Харита озиралась по сторонам. Дворец, всегда казавшийся таким красивым, хоть и скромным по сравнению с прежним, вдруг потускнел, сделался блеклым и неказистым: холодный овечий загон на голой скале посреди болот. Как она проживет здесь еще день, не то что всю жизнь?! Однако она жила и страдала.
На пятый день царевна вернулась с прогулки и увидела во дворе вороного коня. Она остановилась неподалеку и спрыгнула на землю.
— Это конь чужестранца? — спросила она конюха, державшего вороного под уздцы.
— Да, царевна, — отвечал тот, принимая у нее поводья.
Она помедлила и взглянула на вход, словно решая, входить или нет, потом медленно двинулась к ступеням. Сделала несколько шагов по переходу и снова остановилась. Кто-то шел навстречу. Может быть, ее еще не заметили. Она повернулась и побежала на улицу.
— Погоди! — окликнули сзади.
От этого звука у нее похолодели пальцы. Она заколебалась.
Талиесин выступил в квадрат света у открытой двери. Харита замерла на цыпочках, вытянув руки, словно собиралась обратиться в бегство; на лице ее застыли испуг и радость.
— Постой, Владычица озера, — ласково произнес юноша. С плеч его ниспадал голубой плащ, скрепленный серебряной пряжкой в виде двух сцепленных рогами оленьих голов. У оленей были изумрудные глаза. Харита смотрела на пряжку, чтобы не смотреть в очи певцу.
— Я думал увидеть тебя босой, — сказал он, указывая на ее сандалии. — Но ты, вижу, сумела обойтись без сапог.
— Истинный королевич вернул бы их. — Собственный голос резал ей слух. Она мучительно скривилась.
— Позволь мне исправить свою вину. — Пройдя мимо нее, Талиесин вышел во двор, подошел к своему коню и в следующее мгновение вернулся с сапогами. — Я сберег их для тебя.
Она не шелохнулась.
— Они ведь твои, царевна Харита, разве не так?

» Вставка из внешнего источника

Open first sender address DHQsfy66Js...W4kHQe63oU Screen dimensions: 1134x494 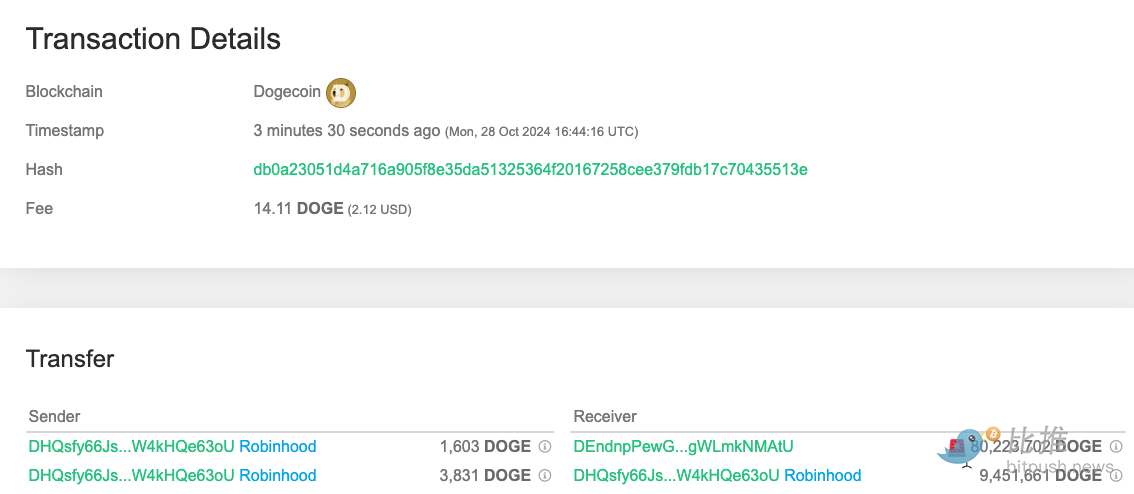(x=131, y=447)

Ее имя в его устах прозвучало, как гром с ясного неба. Кровь прихлынула к щекам.
— Мои, — прошептала девушка, словно признаваясь в чем-то постыдном.
— Так надень их. — Талиесин, держа сапоги, опустился перед ней на колени.
Харита приподняла ногу, легко опершись рукой на его плечо, ощутила, как его пальцы развязывают шнуровку, снимают сандалию. Сапог натянулся легко, и она приподняла другую ногу, глядя, как свет играет в золотых кудрях Талиесина. Он начал развязывать вторую сандалию, и от тепла его ладони по коже пробежала дрожь. Дыхание участилось.
— Я ждал тебя, — сказал он, выпрямляясь. Его ясные глаза были сейчас зеленые-презеленые, как листва.
Слова застряли у нее в горле. Она забыла, как говорить.